The Trump Administration’s war on Diversity, Equity and Inclusion has now seized on this case in leading its troops into battle. First, the USDOT decided to stop contesting the case in court and instead proposed a consent order barring USDOT approval of federally-funded projects where any DBE’s eligibility was based on a race- or sex-based presumption. When intervening disadvantaged business groups contested the entry of a consent order as collusive, the Administration decided not to wait for a ruling:
On October 3, 2025, the U.S Department of Transportation published an Interim Final Rule – purportedly in response to the Mid-America Milling case – announcing that henceforth its Disadvantaged Business Enterprise (DBE) programs for federally assisted contracts will operate in what it calls “a nondiscriminatory fashion,” by removing “race- and sex-based presumptions of social and economic disadvantage that violate the U.S. Constitution.”
The new rule was issued without first seeking public comment – an unusual move signaling the Administration’s haste to end DEI in the expenditure of federal funds. While there is a 30-day public comment period ending on November 3, 2025, the rule is already in effect, and you can bet it won’t be changed as a result of public comments. “Interim” is euphemistic. The regulation expressly overrides Congressional policy at odds with the Administration’s agenda:
“Congress has mandated by statute that DOT treat certain individuals—women and members of certain racial and ethnic groups—as ‘‘presumed’’ to be disadvantaged. . . . On September 23, 2024, the U.S. District Court for the Eastern District of Kentucky determined that the DBE program’s statutory race- and sex-based presumptions likely do not comply with the Constitution’s promise of equal protection under the law. . . . DOT and DOJ, consistent with the ruling of the District Court, have determined that the race- and sex-based presumptions of DOT’s DBE programs are unconstitutional.”

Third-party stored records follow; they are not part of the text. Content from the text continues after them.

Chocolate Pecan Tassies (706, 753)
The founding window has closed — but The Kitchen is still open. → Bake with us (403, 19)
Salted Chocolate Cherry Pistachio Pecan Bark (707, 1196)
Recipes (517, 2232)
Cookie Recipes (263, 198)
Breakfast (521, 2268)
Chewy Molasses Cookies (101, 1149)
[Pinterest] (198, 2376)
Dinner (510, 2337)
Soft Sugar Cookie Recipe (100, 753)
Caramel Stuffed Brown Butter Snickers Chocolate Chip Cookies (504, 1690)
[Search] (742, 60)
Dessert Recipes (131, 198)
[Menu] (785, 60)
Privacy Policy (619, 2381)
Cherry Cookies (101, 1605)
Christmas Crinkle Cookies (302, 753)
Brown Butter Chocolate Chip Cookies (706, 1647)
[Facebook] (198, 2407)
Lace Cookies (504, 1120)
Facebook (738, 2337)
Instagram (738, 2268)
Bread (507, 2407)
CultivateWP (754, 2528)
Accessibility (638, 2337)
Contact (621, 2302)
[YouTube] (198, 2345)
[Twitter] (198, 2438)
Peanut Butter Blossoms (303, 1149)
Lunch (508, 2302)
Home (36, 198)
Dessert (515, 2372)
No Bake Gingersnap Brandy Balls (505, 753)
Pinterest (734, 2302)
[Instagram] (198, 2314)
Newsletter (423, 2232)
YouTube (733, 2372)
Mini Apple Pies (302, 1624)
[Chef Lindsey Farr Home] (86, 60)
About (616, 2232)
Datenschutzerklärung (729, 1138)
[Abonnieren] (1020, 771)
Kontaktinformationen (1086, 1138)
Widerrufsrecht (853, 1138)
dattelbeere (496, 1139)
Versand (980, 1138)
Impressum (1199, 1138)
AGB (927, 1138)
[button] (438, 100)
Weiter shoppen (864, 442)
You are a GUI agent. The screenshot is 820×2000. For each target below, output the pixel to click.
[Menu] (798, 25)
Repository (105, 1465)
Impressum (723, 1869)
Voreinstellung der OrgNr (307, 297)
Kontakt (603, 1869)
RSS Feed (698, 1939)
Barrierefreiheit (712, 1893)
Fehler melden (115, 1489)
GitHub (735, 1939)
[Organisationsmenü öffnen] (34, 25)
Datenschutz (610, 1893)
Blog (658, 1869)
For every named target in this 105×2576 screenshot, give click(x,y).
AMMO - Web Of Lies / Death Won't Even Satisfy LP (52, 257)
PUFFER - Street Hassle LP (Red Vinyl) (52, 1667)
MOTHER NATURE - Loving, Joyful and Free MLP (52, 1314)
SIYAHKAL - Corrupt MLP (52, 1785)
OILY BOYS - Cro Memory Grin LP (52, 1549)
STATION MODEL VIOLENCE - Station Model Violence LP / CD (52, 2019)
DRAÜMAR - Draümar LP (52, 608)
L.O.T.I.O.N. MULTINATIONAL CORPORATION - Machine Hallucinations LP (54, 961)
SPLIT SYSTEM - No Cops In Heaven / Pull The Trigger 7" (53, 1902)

The curious statement that DOT and DOJ “have determined that the race- and sex-based presumptions of DOT’s DBE programs are unconstitutional” raises some eyebrows. Normally it is up to the courts, not administrative agencies, to determine the constitutionality of federal statutory programs. Johnson v. Robison, 415 U.S. 361, 368 (1974) (“Adjudication of the constitutionality of congressional enactments has generally been thought beyond the jurisdiction of administrative agencies.”). But the political world is different today.
A preliminary ruling by a Kentucky District Court is a rather slim reed on which to rest DOT’s constitutional law pronouncement. When courts rule on constitutionality they don’t do so in the context of a preliminary injunction, where the standard is mere likelihood of success in establishing unconstitutionality. That was the setting for the ruling in Mid-America Milling, which has never issued a final ruling on the merits.
Bottom line: Women, Black Americans, Hispanic Americans, Native Americans, Asian Pacific Americans, and Subcontinent Asian Americans are no longer presumed to be socially and economically disadvantaged. DBE applicants must now prove specific instances of individualized economic hardship, systemic barriers and denied opportunities that impeded the applicant’s progress or success in education, employment, or business, including obtaining financing on terms available to similarly situated, non-disadvantaged individuals. As the Mid-America Milling opinion candidly acknowledged, this is “a high hurdle.”
New Hampshire’s DOT, which is in charge of the certification of DBE eligibility for federally funded projects in the Granite State, will need to retool its application forms. If your business has been certified before – well, get working on your personal narrative!